Collected data:
======

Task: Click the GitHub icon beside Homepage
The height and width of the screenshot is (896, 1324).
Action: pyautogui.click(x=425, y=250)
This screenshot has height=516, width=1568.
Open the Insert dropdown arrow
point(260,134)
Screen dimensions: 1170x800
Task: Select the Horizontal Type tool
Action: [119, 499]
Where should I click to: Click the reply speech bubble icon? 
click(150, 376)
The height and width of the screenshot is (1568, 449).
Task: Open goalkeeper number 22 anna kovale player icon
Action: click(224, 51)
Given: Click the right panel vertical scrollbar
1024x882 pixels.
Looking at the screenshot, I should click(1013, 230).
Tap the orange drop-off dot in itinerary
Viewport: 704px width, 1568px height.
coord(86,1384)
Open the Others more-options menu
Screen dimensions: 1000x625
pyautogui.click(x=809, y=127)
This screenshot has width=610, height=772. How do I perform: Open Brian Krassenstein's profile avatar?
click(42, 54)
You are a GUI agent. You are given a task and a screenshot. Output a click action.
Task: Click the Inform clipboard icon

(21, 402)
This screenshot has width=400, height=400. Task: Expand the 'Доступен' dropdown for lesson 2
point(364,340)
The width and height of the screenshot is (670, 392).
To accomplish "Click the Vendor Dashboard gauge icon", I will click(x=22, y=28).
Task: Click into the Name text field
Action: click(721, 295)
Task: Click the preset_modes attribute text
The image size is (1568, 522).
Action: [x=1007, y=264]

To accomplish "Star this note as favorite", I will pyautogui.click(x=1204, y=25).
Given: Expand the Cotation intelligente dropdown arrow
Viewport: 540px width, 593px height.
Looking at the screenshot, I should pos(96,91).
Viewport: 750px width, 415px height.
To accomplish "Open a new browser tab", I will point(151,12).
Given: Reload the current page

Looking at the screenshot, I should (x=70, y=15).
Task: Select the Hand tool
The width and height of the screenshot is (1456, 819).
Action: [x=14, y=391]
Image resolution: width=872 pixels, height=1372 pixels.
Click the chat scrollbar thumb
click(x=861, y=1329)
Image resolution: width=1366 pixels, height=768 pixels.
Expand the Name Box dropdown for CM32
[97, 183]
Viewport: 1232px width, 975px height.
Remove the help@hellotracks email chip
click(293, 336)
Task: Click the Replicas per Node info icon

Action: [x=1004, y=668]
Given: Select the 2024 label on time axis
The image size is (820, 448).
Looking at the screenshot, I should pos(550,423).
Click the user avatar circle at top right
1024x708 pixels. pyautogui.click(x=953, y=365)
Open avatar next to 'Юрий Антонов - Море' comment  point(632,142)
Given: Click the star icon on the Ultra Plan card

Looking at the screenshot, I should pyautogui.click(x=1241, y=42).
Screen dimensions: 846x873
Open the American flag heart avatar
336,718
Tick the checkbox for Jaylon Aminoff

======

DIRECTION: Print the items unchanged, from the first line through the line containing "click(42, 54)", with that line included.

WRITTEN RESPONSE:
Task: Click the GitHub icon beside Homepage
The height and width of the screenshot is (896, 1324).
Action: pyautogui.click(x=425, y=250)
This screenshot has height=516, width=1568.
Open the Insert dropdown arrow
point(260,134)
Screen dimensions: 1170x800
Task: Select the Horizontal Type tool
Action: [119, 499]
Where should I click to: Click the reply speech bubble icon? 
click(150, 376)
The height and width of the screenshot is (1568, 449).
Task: Open goalkeeper number 22 anna kovale player icon
Action: click(224, 51)
Given: Click the right panel vertical scrollbar
1024x882 pixels.
Looking at the screenshot, I should click(1013, 230).
Tap the orange drop-off dot in itinerary
Viewport: 704px width, 1568px height.
coord(86,1384)
Open the Others more-options menu
Screen dimensions: 1000x625
pyautogui.click(x=809, y=127)
This screenshot has width=610, height=772. How do I perform: Open Brian Krassenstein's profile avatar?
click(42, 54)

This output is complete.